Time ago I did some shy research on those & only found krap
& aborted to play with that leecher sheet unnecessarily
running in the background doing whoever what fcking knows...

Keywords make a huge difference with the nowadays st*pid gugle thing
Now, there is hope for another ~10 vgames on those stores Thanks to you! :)

The one I didn't find a workaround is Starcraft remastered
Do you happen to recommend something to get rid of their
fcking brilliant idea of having its client running unnecessarily?




To the necrophobics: Sorry people, but the test timeframe wasnt immediate
Besides, I dont share your phobia :)
Regarding Redfall, the developer may be backing down from always-online for single-player:

https://www.eurogamer.net/redfall-developer-working-to-u-turn-on-single-player-always-online-restriction

Maybe. They mention they wanted to require always-online in order to track gamer's movements all the time, in order to "help" the gamers if needed.

The original news' comments are telling:

https://www.eurogamer.net/redfall-requires-an-online-connection-even-in-single-player#comments

The second comment is already "lulz whot? u don have internet, for updates and shit? Man oh man, suxxors to be you I guess, lolz am I rite?"

So yeah, there is variance, lots of gamers feel that it is ok for even a single-player to require constant internet connection, not only an online validation when installing or starting the game.
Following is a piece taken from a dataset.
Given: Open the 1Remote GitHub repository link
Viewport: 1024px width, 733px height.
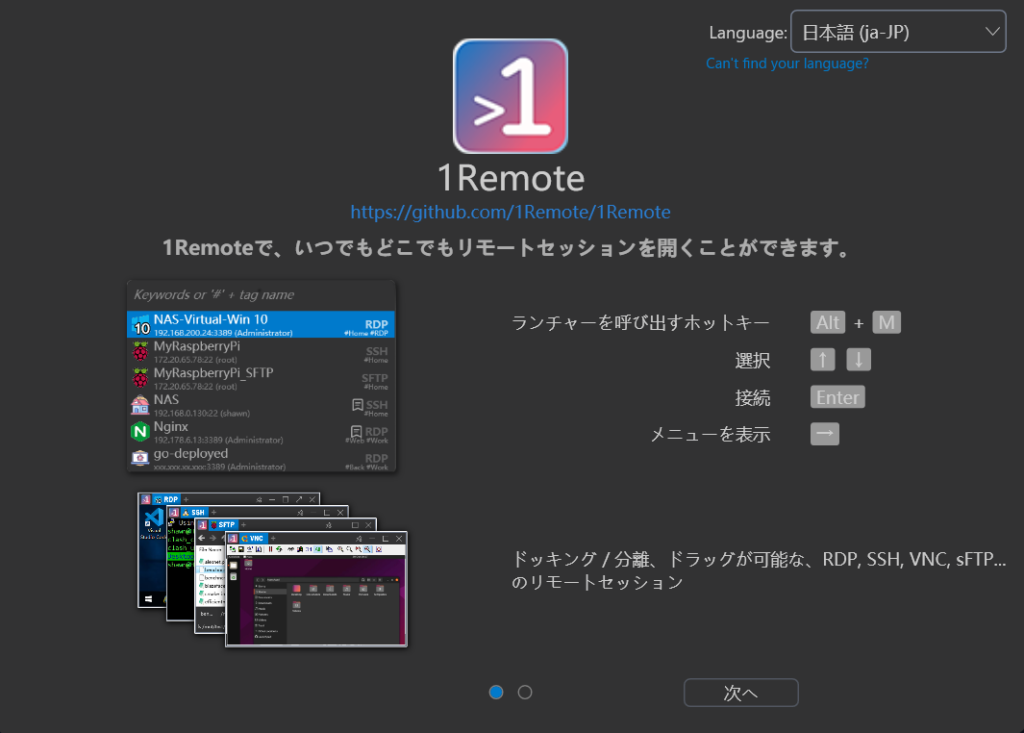Looking at the screenshot, I should coord(510,212).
Because, duh, Netflix and shit require it too (which does sound logical).

And then in the other end of the spectrum, there are the DRM-free-freaks like many on GOG, who don't want online activation even for installing a game, for game preservation (ie. that I know that it won't stop me from playing the game 5-10 years from now, even if the store or the publisher closes doors).

Just yesterday I bought around 130€ worth of games and DLCs from GOG, even though I am unsure when exactly I will have time and will to actually play them, and I have already almost 2400 other games on my GOG librady already.

Would I have bought them if they had any kind of DRM, that might prevent me from playing them 5-20 years from now? Of course not, I would have waited and bought them one by one, only when I am sure I will play them right then. Most probably I would have never bought them, but simply forgotten about them completely as months go by.

That is the reason I postponed e.g. buying Skyrim indefinitely on Steam; I felt "well, maybe after I have played Morrowind and Oblivion, and I will want to continue with Skyrim.". With the DRM-free GOG version, I had no such reservation: I decided to buy it right away to my own library, when it appeared to the store, DRM-free. Even if I don't know if I will play it in 1 year or 10 years from now.